では、なぜ、喜劇と付いているのでしょうか…?
皮肉…?洒落…?オブラート効果…?
本当のところは、監督に聞いてみないと分かりませんが、
笑える要素があまりに少ない映画でした。
序盤、まるで最期を待つかのように、
養老院(老人ホームではありません)のベッドに寝かされている大勢の老人…
終焉の場を見せられたようで、突然、虚無感に襲われてしまいました。
息子家族と同居しているサト(ミヤコ蝶々)にしても、
自殺を思い止まり、終の棲家を見つけた居場所がTVに映った養老院とは…
なんとも哀れです。
寮で共同生活を送り青春を謳歌している若者たち…
“俺、年寄りって嫌いだ。汚くて見ていると気分が悪くなる”と言っていた青年にしても、
何十年後、養老院のお世話になっていないという保証はないのに…
ところで、放送後の解説によれば、
公開当時、北林谷栄さんは50歳、蝶々さんは41歳だったとか…
(北林さんは1959年の『キクとイザム』『にあんちゃん』でも老婆を演じていました。)

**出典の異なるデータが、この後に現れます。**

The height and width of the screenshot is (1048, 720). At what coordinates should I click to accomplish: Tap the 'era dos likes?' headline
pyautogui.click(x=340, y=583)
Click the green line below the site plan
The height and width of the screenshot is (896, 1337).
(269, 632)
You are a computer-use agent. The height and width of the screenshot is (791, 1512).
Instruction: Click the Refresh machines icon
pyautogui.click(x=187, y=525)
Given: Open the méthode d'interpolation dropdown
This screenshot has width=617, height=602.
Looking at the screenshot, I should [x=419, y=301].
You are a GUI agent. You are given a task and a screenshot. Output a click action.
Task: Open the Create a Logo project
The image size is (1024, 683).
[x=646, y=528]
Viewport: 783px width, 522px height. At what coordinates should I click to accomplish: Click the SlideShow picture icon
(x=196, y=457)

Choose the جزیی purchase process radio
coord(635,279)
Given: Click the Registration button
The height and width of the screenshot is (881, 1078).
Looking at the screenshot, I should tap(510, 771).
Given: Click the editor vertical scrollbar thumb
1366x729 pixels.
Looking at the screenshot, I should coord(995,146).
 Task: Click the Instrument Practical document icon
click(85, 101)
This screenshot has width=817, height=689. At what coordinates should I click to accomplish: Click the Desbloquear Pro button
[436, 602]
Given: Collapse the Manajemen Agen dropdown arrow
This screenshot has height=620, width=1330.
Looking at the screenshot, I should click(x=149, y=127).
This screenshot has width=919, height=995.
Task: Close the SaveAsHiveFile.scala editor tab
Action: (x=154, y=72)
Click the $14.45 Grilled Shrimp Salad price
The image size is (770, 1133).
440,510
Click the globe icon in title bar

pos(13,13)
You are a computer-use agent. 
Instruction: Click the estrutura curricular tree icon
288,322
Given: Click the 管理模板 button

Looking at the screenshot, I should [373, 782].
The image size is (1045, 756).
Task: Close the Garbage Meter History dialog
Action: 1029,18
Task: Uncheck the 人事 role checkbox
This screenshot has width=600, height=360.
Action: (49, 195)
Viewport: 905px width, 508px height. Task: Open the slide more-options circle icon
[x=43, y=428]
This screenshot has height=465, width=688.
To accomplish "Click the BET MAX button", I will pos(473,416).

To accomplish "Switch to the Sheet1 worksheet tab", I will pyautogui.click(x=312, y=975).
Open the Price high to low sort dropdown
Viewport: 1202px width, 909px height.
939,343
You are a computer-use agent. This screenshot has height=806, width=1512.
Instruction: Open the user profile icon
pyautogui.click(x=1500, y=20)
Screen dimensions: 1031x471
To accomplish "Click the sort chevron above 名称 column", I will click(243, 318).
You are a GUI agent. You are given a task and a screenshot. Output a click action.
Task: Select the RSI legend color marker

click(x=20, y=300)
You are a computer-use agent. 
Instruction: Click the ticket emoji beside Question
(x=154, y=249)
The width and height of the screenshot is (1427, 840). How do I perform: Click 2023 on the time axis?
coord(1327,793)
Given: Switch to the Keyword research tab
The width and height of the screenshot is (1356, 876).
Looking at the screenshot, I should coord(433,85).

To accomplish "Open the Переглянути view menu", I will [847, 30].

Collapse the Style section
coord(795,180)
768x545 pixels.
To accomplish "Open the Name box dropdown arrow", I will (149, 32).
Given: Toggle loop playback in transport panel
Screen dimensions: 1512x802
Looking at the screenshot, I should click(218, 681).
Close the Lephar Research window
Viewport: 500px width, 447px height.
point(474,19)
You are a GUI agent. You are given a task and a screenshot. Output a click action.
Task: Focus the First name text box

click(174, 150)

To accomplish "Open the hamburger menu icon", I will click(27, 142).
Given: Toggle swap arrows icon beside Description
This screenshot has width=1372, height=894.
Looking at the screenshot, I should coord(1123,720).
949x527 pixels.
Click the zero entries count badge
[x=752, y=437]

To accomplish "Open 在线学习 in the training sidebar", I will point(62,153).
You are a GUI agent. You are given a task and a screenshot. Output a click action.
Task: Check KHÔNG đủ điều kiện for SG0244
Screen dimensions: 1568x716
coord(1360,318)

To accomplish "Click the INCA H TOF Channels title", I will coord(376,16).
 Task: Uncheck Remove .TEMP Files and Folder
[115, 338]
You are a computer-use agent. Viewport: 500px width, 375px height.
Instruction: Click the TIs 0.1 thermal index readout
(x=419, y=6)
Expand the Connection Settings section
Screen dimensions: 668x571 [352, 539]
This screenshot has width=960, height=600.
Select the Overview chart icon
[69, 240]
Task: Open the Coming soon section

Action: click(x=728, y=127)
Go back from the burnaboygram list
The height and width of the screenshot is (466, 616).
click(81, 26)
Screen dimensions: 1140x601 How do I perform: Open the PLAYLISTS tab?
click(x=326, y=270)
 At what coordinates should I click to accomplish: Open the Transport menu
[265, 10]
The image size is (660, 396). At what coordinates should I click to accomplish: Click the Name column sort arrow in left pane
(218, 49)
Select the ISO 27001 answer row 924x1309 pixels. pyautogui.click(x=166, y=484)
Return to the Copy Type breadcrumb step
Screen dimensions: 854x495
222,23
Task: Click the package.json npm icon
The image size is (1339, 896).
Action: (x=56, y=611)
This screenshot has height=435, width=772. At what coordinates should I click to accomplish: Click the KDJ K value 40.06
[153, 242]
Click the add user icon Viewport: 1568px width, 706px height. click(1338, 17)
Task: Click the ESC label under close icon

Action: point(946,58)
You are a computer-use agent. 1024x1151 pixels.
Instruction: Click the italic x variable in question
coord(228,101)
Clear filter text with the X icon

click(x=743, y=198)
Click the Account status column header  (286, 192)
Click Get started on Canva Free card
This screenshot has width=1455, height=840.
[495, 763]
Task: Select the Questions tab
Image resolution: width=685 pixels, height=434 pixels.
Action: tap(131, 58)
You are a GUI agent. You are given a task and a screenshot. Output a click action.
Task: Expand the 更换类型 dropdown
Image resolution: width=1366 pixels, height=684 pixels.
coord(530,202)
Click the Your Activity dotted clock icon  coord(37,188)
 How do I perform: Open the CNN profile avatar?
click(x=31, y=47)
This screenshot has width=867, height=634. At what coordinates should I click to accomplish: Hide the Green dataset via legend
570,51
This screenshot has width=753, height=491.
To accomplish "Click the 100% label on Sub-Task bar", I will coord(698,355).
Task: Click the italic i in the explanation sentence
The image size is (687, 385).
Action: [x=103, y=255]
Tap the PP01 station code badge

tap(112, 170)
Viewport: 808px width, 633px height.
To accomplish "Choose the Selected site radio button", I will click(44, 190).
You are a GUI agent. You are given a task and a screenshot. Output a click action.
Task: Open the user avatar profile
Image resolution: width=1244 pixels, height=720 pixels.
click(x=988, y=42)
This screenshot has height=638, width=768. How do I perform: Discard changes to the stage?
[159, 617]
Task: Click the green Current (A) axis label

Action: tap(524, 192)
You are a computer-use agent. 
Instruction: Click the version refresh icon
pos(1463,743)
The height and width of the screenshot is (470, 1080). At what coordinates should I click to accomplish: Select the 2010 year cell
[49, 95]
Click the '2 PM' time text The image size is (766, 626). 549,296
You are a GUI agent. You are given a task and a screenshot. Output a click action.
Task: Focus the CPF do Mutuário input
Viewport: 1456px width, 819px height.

他のお婆さん役にしても、東山千栄子さんが最高齢の71歳、飯田蝶子さんは64歳、
浦辺粂子さんは59歳、原泉さん、岸輝子さん、村瀬幸子さんはいずれも56歳、
メイクと演技力とは流石です。(いずれも公開当時の年齢)
そういえば、オクラホマミキサーや阿波踊りを踊っている場面で、
意外にのりのりでビックリしましたが、実年齢を知って納得しました。
お爺さん役で名前が分かったのは、左卜全さん、伴淳三郎さん、殿山泰司さん、
上田吉二郎さんぐらい…多分、意外に若かったのでしょうね。
他に、十朱幸代さんは10代、市原悦子さんが20代、沢村貞子さんが40代、
渥美清さん、小沢昭一さん、三木のり平さん、木村功さん、田村髙廣さん、渡辺文雄さん、
みなさん30代だったようです。
…50年前の映画ですから若いのは当然ですが…。